The most successful businesses have an internal, ‘moral code’ or ‘gold standard’ they hold themselves to for continuous self-improvement and long-term results. While it is by no means a requirement, setting those standards early on helps create the foundation for your company’s mission and culture. When you understand how to keep your business accountable, you are sure to be successful—now and in the future.
Here are a few suggestions for accountability, regardless of your industry or business size.
1. Promote Independence
The less a company has to look over the shoulders of its employees, the smoother the workflow. The act of promoting independence throughout your staff members is a naturally self-sorting system. Those who regularly fail to meet expectations shift until someone capable of independently managing tasks fills the spot. This method helps to maintain department deadlines and goals naturally through the efforts of each team member.

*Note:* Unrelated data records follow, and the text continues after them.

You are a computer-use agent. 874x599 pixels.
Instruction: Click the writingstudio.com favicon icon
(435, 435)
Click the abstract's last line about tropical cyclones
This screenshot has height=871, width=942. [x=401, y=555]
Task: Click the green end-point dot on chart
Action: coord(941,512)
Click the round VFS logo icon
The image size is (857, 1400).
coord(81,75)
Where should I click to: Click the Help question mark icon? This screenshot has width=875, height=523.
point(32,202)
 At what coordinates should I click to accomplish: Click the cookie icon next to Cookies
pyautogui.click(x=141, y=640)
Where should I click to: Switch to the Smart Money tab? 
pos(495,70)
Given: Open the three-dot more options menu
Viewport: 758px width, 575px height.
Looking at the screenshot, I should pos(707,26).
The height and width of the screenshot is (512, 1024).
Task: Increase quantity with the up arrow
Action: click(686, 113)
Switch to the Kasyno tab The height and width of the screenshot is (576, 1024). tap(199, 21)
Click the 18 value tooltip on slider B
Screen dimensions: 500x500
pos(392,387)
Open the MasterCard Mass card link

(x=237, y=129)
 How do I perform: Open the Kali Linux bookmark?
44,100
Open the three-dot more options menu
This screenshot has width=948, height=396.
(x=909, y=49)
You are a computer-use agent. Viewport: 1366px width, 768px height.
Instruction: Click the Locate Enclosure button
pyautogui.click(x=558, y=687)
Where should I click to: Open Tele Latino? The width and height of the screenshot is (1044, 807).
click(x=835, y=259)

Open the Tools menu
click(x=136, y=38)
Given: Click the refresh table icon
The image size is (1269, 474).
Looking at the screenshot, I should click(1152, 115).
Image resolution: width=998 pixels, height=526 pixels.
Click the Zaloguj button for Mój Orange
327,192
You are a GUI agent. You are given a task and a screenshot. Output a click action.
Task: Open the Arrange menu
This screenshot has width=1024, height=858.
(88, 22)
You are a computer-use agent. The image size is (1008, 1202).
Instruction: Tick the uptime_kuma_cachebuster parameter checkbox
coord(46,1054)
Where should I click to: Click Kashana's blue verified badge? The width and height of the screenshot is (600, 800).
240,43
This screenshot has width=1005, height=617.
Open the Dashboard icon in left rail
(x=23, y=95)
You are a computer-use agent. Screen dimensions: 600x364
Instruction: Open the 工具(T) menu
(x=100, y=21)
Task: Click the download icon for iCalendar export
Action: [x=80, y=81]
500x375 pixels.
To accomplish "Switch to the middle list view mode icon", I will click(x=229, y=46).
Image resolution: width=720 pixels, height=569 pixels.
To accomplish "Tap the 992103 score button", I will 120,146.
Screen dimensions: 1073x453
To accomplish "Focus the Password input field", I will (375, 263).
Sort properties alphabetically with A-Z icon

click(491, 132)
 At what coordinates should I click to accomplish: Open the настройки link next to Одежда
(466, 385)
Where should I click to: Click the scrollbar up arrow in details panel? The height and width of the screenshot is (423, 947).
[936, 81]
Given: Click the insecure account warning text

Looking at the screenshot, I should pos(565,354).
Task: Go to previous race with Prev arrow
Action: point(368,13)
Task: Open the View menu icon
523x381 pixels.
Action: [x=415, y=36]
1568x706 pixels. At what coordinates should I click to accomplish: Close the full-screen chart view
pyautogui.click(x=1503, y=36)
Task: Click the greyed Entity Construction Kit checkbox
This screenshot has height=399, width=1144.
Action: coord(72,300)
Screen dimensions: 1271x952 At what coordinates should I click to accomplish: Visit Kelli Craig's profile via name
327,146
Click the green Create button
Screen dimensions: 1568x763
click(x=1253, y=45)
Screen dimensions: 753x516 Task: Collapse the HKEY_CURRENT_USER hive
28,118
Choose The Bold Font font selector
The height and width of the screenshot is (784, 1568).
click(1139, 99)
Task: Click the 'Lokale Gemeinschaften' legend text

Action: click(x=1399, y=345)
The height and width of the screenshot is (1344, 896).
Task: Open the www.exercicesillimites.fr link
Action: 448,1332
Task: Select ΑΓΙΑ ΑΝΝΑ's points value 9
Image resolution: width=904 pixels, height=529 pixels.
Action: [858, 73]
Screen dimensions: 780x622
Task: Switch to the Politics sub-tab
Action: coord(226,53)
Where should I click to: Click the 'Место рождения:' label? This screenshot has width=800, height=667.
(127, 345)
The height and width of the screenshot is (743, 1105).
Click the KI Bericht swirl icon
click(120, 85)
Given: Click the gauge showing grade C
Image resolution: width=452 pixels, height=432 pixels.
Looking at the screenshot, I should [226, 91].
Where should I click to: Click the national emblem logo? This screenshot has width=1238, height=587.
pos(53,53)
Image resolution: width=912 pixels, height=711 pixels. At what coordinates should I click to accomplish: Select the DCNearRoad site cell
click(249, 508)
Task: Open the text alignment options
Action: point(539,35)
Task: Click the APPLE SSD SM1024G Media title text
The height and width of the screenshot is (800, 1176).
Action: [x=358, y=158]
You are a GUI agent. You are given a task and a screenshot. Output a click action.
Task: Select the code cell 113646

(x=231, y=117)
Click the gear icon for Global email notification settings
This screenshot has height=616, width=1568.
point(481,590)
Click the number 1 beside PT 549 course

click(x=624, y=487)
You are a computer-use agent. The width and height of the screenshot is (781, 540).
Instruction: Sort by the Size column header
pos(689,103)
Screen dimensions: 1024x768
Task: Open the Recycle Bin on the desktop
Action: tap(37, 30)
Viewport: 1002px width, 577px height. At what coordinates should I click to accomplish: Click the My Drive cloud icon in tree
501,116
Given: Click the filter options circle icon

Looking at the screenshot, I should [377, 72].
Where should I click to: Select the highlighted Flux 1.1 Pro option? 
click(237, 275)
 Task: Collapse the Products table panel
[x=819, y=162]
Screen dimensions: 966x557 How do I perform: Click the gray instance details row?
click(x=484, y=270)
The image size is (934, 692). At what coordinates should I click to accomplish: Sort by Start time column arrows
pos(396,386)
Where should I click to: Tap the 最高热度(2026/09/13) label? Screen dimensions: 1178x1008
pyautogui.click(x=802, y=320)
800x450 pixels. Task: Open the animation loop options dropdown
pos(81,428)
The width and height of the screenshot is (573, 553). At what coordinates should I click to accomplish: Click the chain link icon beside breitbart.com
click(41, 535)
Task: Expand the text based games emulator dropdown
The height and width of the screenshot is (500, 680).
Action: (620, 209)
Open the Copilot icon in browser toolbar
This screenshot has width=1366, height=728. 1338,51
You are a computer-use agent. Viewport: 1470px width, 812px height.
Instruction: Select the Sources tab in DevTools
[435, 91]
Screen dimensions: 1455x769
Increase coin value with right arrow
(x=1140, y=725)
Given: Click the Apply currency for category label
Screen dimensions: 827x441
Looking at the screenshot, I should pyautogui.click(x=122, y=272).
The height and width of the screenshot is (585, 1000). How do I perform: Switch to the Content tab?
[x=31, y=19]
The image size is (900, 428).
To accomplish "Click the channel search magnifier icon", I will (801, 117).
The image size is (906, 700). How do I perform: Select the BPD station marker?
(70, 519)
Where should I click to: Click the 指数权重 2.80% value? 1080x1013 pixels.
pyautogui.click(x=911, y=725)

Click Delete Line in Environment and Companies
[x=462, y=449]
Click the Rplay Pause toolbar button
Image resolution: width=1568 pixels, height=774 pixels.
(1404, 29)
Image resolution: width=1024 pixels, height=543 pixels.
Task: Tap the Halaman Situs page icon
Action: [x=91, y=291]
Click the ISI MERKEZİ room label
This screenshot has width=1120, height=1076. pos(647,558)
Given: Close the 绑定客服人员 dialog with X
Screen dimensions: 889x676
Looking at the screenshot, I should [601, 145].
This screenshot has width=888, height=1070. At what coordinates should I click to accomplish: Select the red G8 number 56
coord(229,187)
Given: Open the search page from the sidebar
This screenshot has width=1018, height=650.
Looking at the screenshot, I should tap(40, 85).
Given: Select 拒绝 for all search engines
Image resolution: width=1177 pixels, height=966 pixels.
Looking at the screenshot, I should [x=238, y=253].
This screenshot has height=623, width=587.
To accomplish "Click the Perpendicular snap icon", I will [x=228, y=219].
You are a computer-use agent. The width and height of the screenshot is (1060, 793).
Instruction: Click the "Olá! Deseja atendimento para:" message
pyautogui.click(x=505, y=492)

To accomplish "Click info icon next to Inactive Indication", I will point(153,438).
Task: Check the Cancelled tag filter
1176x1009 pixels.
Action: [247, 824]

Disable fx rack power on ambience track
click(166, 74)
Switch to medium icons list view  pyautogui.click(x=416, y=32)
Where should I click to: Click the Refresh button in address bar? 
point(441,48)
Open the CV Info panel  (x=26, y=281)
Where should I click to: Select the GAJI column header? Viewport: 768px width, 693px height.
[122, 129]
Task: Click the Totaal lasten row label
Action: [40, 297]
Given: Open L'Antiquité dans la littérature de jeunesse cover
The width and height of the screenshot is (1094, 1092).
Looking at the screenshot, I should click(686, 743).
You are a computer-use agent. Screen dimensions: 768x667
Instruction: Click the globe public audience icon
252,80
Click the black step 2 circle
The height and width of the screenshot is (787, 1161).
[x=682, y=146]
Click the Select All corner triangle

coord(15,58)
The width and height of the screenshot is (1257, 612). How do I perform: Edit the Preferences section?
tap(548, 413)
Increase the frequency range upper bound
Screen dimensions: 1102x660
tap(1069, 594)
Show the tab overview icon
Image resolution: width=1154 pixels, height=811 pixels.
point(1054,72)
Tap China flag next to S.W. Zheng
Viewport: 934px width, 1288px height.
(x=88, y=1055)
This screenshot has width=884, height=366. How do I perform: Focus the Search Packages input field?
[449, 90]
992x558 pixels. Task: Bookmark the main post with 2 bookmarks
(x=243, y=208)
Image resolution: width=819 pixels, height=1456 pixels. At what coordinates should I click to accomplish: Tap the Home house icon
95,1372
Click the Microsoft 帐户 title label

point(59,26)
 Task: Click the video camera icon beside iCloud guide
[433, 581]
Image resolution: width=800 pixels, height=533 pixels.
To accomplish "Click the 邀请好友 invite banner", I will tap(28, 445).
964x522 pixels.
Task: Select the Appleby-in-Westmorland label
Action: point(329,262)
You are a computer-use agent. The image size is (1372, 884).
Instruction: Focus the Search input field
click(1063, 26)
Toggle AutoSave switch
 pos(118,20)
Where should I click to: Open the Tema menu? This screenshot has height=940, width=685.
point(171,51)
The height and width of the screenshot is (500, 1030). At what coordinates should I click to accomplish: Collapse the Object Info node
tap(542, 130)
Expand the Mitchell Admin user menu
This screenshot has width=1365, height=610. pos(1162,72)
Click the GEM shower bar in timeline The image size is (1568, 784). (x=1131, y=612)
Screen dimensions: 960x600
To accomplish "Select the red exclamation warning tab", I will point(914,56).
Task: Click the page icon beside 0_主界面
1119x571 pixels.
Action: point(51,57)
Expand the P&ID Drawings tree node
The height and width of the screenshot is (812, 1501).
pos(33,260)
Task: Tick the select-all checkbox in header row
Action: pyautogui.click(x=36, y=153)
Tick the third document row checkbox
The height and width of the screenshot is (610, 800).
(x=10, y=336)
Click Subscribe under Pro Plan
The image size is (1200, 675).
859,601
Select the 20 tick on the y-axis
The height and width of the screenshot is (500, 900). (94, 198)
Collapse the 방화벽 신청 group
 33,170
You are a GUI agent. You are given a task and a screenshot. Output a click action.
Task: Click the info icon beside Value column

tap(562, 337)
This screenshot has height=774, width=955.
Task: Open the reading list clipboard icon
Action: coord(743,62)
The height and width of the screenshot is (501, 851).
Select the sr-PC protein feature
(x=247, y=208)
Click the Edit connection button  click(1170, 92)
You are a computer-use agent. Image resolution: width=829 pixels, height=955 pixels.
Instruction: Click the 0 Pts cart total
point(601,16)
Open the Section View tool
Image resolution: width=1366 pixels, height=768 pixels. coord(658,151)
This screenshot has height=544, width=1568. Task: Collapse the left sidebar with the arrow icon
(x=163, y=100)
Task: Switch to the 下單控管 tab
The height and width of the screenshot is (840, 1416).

If you’re like me and you run a small business and/or one-person show, then independence is actually arguably more important because you’re holding yourself to this standard and continually pushing yourself to be better than you were yesterday.
2. Set Your Goals & Follow Through
Whether it’s time-blocking or a customized method of scheduling the day, there should not be a moment where people (including you!) are wondering what they should be doing. These schedules and goals should provide purpose with a specified result upon completion of smaller job tasks. While your company’s plans may start small or simple, know that with each meeting, you put one brick down toward your ultimate success.
3. Understand What You Represent
Some businesses maintain a principle of goodwill or take actions that connect them to their customers and the public. Understanding the concepts of “corporate social responsibility” in marketing (and beyond) is crucial for any business looking to remain active and accountable in their community. The better you can clarify what you stand for, the more that message resonates with employees and customers who understand and relate.
Alternatively, a company that is similar to you but does not have as clear of a cause is likely to seem less memorable in comparison to one that does.
Running a business is about more than creating a solid and desirable product or service. The concepts you represent and the methods you operate by are equally necessary to weather through the challenges of the future. By understanding a few of the best ways to keep your business accountable, you are well on your way to building a long-lasting company.